Можно даже устраивать в "Библио-Глобусе" или на очередной Московской международной книжной ярмарке встречи с автором новой Конституции с раздачами автографов восторженным почитателям. Переиздавать Конституцию в разных вариантах и изданиях, исправленных и дополненных или "аутентичных"; с комментариями ведущих юристов, юмористов и собаководов или без оных; в шоколаде или "голде"; с иллюстрациями А. Меринова или на азбуке Брайля... Можно объявить конкурс "на лучшую Конституцию" по итогам продаж - такой вот постмодернизм в стиле Light от главного борца с политическим постмодернизмом зимнего сезона 2004/2005.

В каждой стране конституция имеет свой статус. То это священная корова, выражающая интересы высшие, а потому ничьи конкретно (совсем не обязательно это интересы национальные или государственные, как ни странно), то это конституция подобная проститутке, которая сама существует лишь за счет интересов постоянно меняющихся хозяев. Но парадоксальным образом такой "максимум" и "минимум" бытия конституций совпадают - они производят конституцию как символ, жестко отрезанный от какого бы то ни было ее содержания. Это не книга - это обложка от нее. Или, вернее, книга, все содержание которой и смысл состоит в том, чтобы не иметь ничего, кроме обложки. Таков в итоге эффект от реализации "проекта ИНС".

Конечно, утверждение о том, что в России Конституция не значит ровным счетом ничего, весьма двусмысленно. По крайней мере, в нашей современной культуре произошла фактическая легитимация октябрьского восстания 93-го, напрямую связанного с защитой Конституции. Все же Конституция для нас что-то да значит. Но вот в данном случае вопрос о ней - это не более чем жест в сторону вдруг воскресших проблем памяти такого же теплого, как эта осень, октября 93-го и дань памяти почившему в бозе полувыходному 7 Октября - Дню последней советской Конституции1.
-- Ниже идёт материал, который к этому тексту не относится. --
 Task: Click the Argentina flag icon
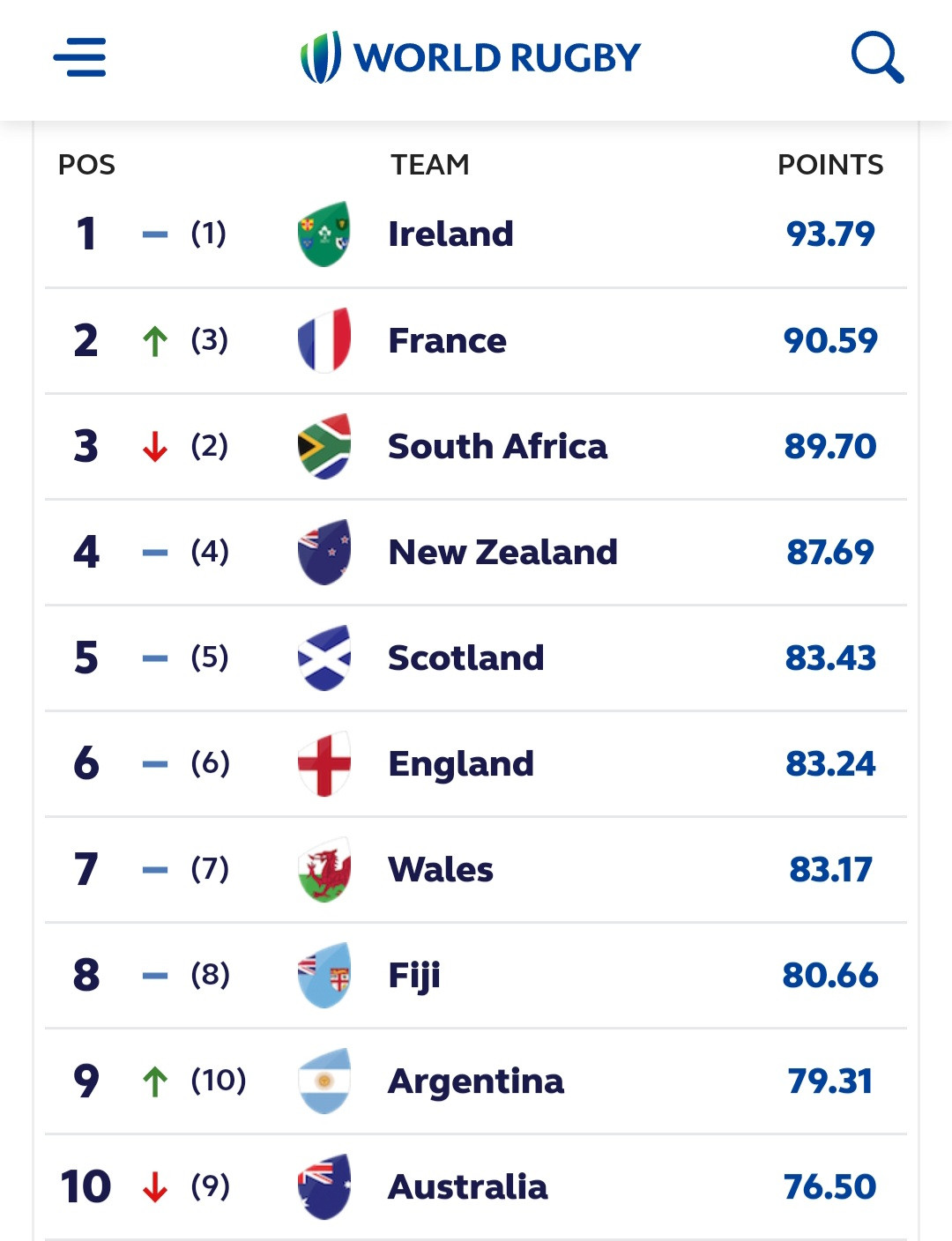324,1081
Современный образ Конституции сформирован набором гетерогенных политических, и не только политических, практик. И все они так или иначе - в тексте ли, в статусе ли, в цвете обложки или толщине брошюры, в доступности или недоступности гражданам, в языке или переводе - оставили свой след на ней. Новая "Конституция России" - это не просто провокация в сторону "старой", или общепринятой, или "легитимной", или "принятой Верховным Советом..." и т.п. Это еще и продолжение старой интеллигентской игры в " эта конституция нас не устраивает". Будучи сама порожденной подобного рода практиками переписи, то есть порожденной традицией русской литературы2, она парадоксальным образом, являясь старше любой конституции России, РФ или СССР, уже принадлежит их истории. Конституция - это просто литературный жанр. Жанр, конечно, несколько оригинальный, но от того более привлекательный для соревнования литературных кланов или гениев в искусстве плетения словес. Недаром конституция как текст имеет массу общего с манифестом, в частности литературным манифестом. В данном случае мы имеем дело с манифестом тех, кто себя назвал "Институтом национальной стратегии".
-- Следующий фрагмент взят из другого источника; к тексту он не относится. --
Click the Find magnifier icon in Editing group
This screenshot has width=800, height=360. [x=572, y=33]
Вне зависимости от содержания манифеста имело бы смысл отметить сам факт его появления. Ведь, как правило, литературно-художественные манифесты не появляются поодиночке. Они возникают как реакция на возникший в культурном (или, как в данном случае, политическом) поле вакуум содержаний при наличии устойчивого публичного внимания со стороны. А это значит само по себе как минимум две вещи: структурирование такого поля внимания при одновременном дефиците агентов на нем. Чтобы ситуация оказалась устойчивой и продуктивной, на этой сцене с публичными акциями (манифестами, конституциями и пр.) должны появиться и другие игроки. Их не должно быть слишком много, иначе публичное поле внимания подвергнется диффузии, и не должно быть слишком мало, иначе интерес банально пропадет. Так что будем ждать. Тем более что ждать, как показывает литературная практика, как правило, приходится недолго.

Примечания:

1 Теперь у нас в этот день несколько иной праздник. Хоть день от этого выходным не стал.

2 Неслучайно М. Ремизов в сопровождающей статье "Конституции России" отмечает: "Россия не является государством, берущим исток во Французской революции, и не признает верховенства ее принципов" (с.60). Великая французская революция - это ведь не только политический факт, но и существенный толчок для возникновения русской литературы. Попытка выйти из литературной игры литературными средствами по правилам литературы лишь только усиливает ее же позиции.